[Element and text position data]

- - - -

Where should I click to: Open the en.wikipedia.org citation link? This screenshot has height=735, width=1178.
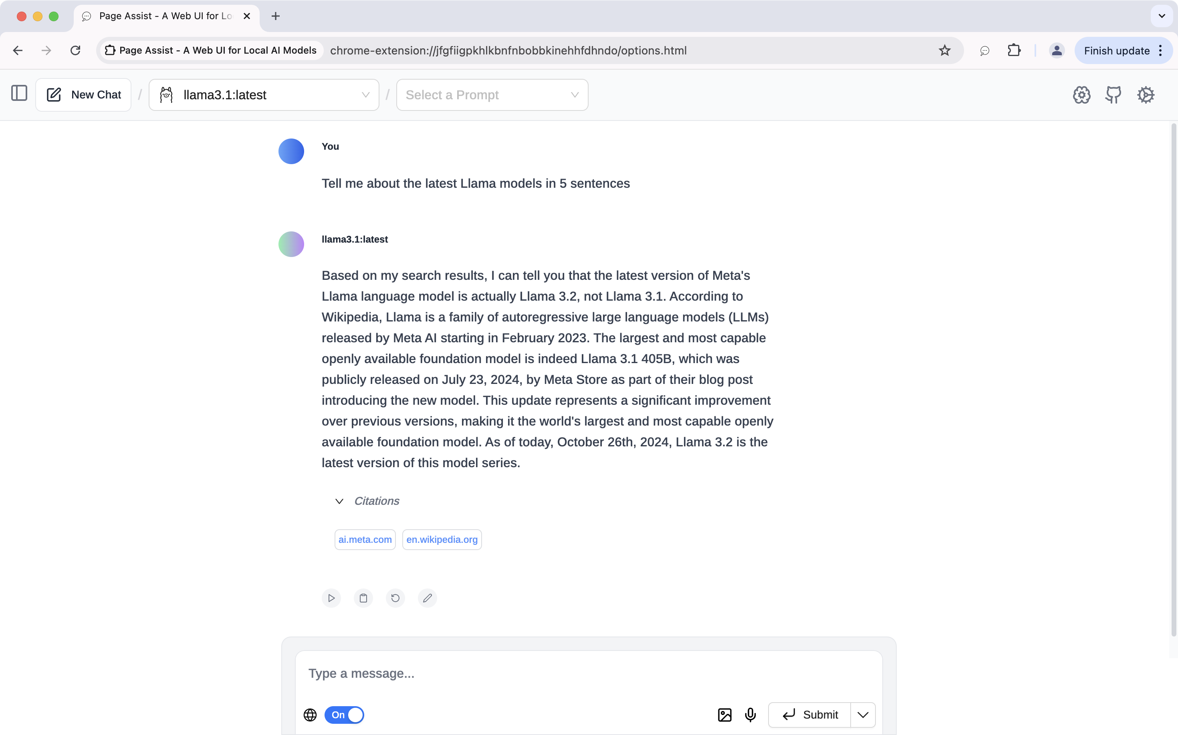pyautogui.click(x=442, y=540)
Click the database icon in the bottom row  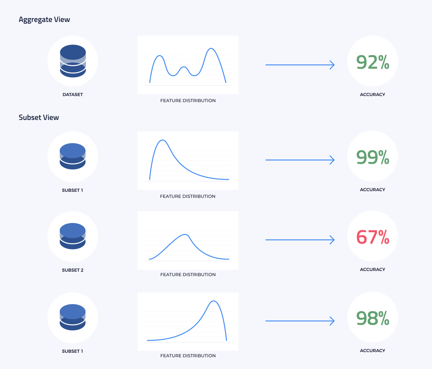(73, 317)
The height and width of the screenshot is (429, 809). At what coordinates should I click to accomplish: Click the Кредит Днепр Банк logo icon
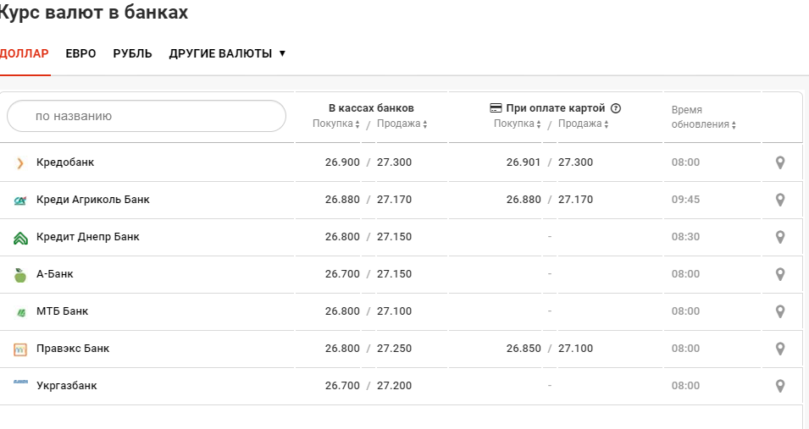20,238
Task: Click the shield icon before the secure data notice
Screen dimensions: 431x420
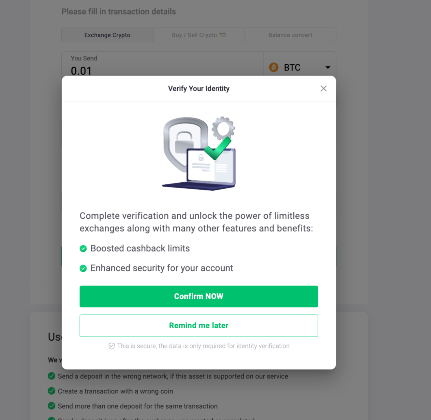Action: [x=112, y=346]
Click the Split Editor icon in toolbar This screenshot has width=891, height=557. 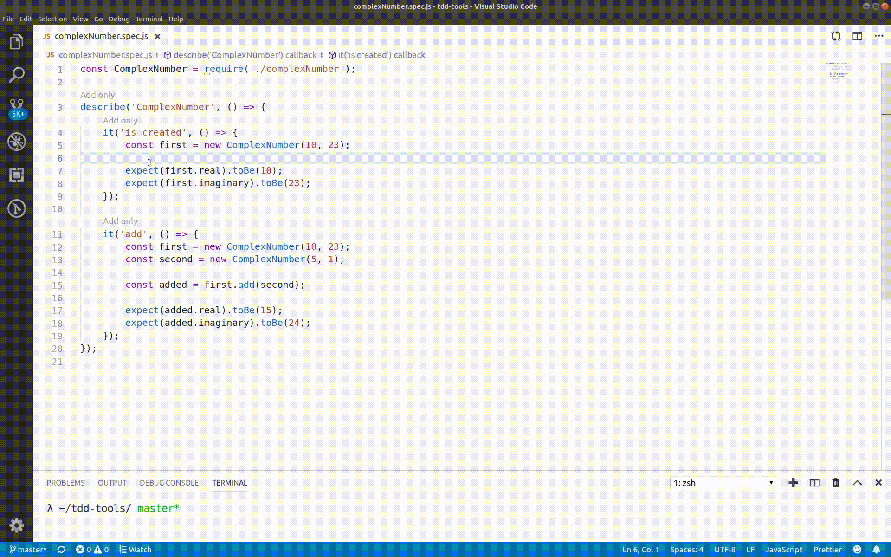point(858,36)
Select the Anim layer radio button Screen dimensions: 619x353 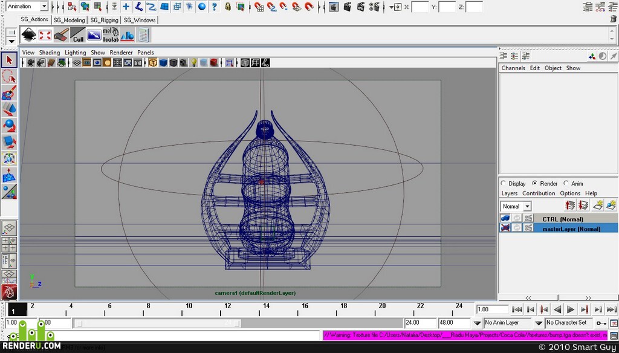(566, 183)
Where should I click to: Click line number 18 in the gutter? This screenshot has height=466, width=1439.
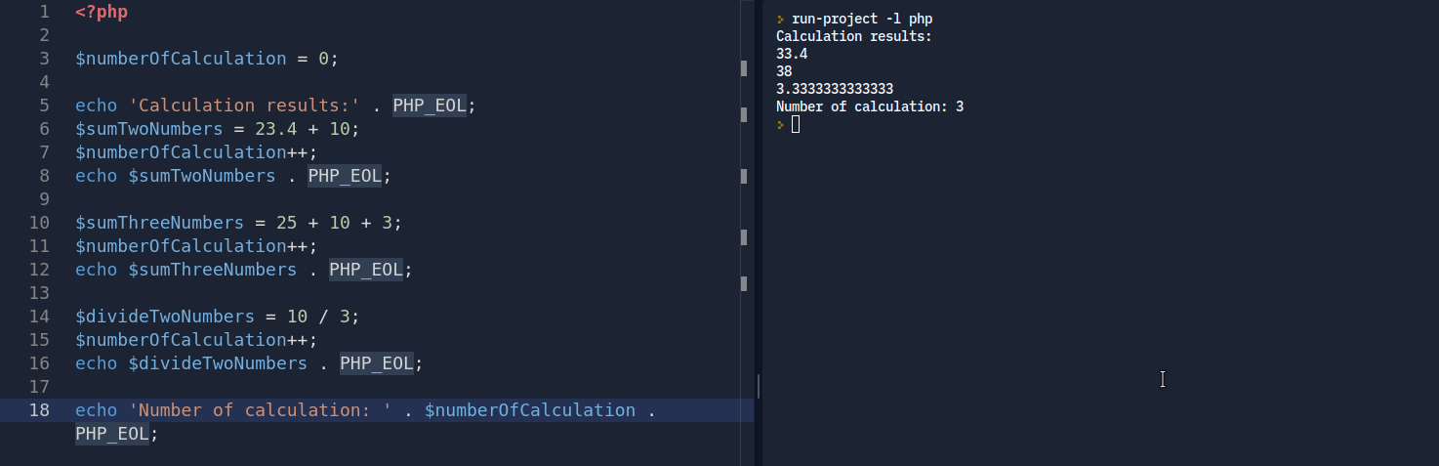tap(39, 410)
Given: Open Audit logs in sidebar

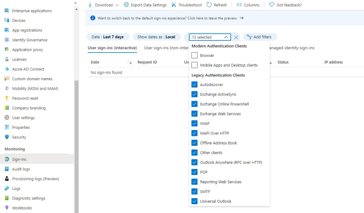Looking at the screenshot, I should (21, 169).
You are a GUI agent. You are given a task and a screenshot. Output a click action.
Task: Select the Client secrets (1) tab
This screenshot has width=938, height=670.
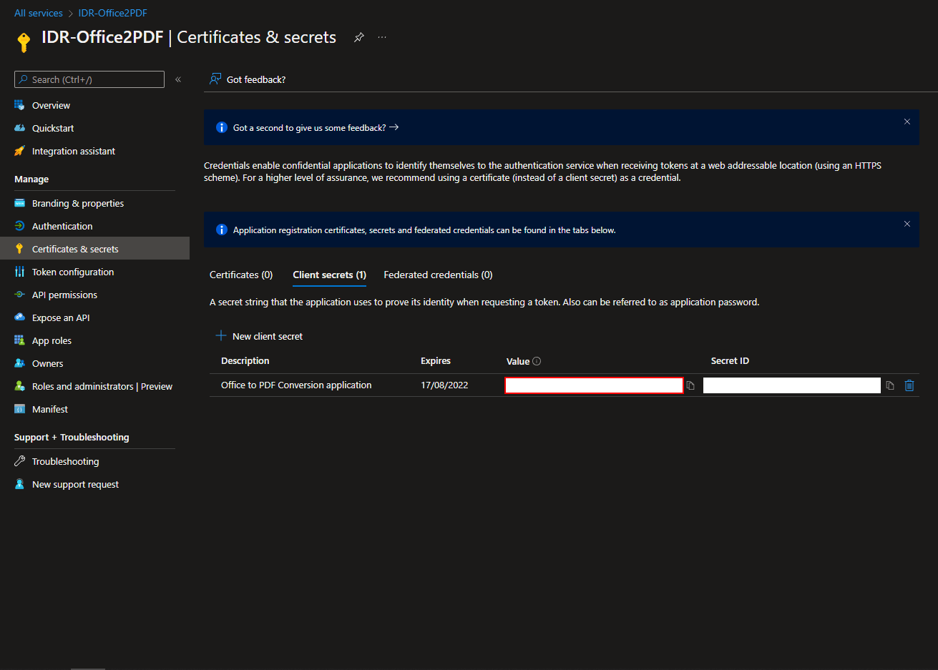point(329,275)
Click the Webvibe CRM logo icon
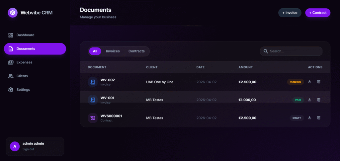340x161 pixels. tap(13, 13)
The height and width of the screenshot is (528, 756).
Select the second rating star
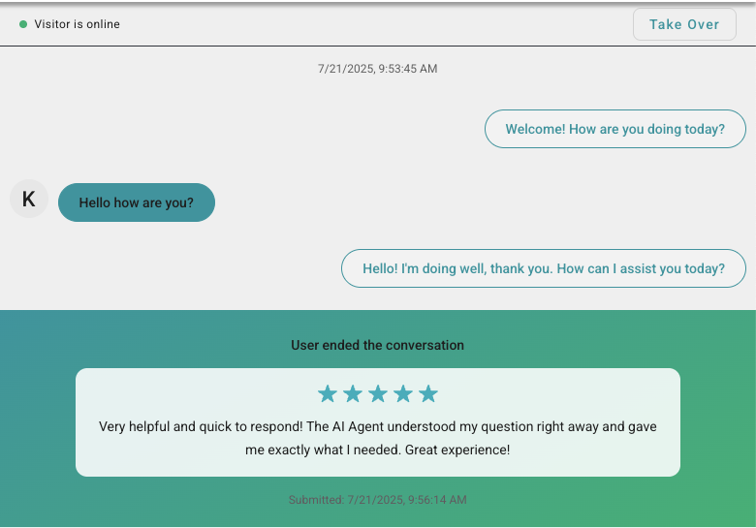(x=353, y=393)
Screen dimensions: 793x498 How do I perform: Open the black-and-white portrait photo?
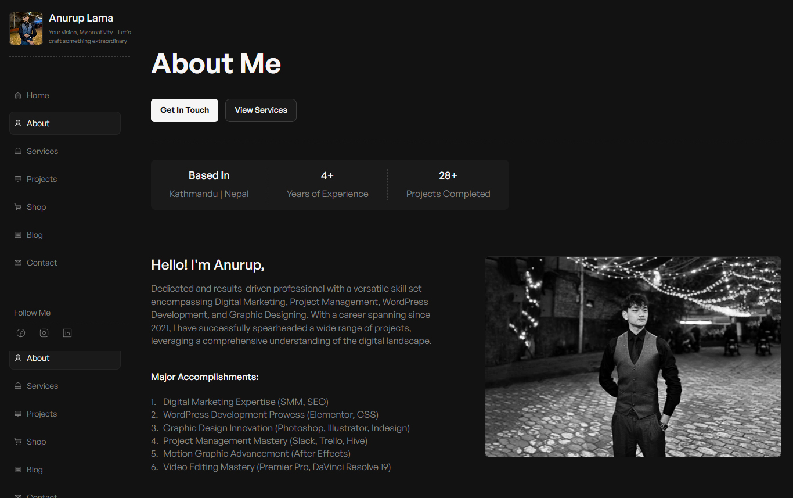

- - - -

*What you have to do:* Copy the rows from "The height and width of the screenshot is (528, 756)." through the end of the rows, substituting "monochrome" for "black-and-white" and leaving everything else unchanged. Leave out the pictures.

*The reply:*
The height and width of the screenshot is (528, 756).
Select the second rating star
(x=353, y=393)
Screen dimensions: 793x498 How do I perform: Open the monochrome portrait photo?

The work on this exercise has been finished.